The test, originally planned for three minutes, will now last only 30 seconds, but broadcasts will be interrupted for about a minute, including pre- and post-announcements, said Marc Breckenridge, emergency services director for the Washtenaw County Sheriff’s Office. The Federal Emergency Management Agency, in coordination with the Federal Communications Commission and the National Oceanic and Atmospheric Administration, will conduct the test.
Although tests are conducted monthly on state and local levels, the federal government has actually never tested the nationwide Emergency Alert System, which replaced the older Emergency Broadcast System, Breckenridge said. It’s something local emergency responders have been complaining about for years, he said. “We have been saying, ‘Guys you’ve got to get your act together.”
It was particularly disappointing, Breckenridge said, that the Emergency Alert System was not activated during the Sept. 11 attacks in 2001. “I was very surprised on 9/ll that the system we had invested so much blood, sweat and tears in nationwide wasn’t used,” he said.

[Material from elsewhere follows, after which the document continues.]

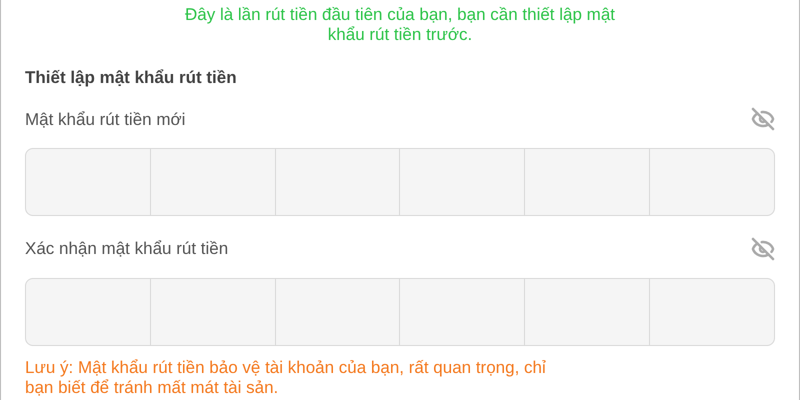 The image size is (800, 400). Describe the element at coordinates (286, 378) in the screenshot. I see `warning-note: Lưu ý: Mật khẩu rút tiền bảo vệ tài khoản của bạn, rất quan trọng, chỉ bạn biết để tránh mất mát tài sản.` at that location.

That experience has led local officials to decide that they won’t wait for federal government activation if there is a 9/11-level event in the future. Should such an event occur, local officials would activate their own system, including sounding outdoor warning sirens, a signal that residents should tune into local broadcast outlets for instructions and information. “We’re going to make sure that our community knows that they should tune into local media,” Breckenridge said.

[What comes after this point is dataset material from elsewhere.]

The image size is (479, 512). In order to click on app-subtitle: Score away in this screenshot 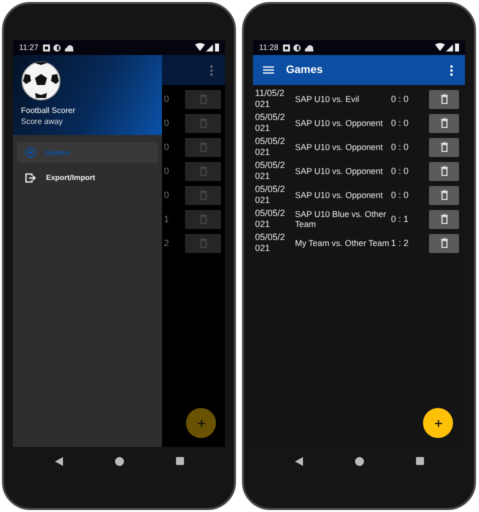, I will do `click(42, 122)`.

On Wednesday, local officials’ job will be to receive the signal in the Emergency Operations Center and over text messaging systems during the test. Outdoor sirens will not sound. If all intended recipients actually get the message, the test will be a success.
While some may view the test as inconvenient, it’s sorely needed, he said.
“We think that this is really important. We hope that that is will help to improve the communication of important information to the public when it’s really important for them to receive it.”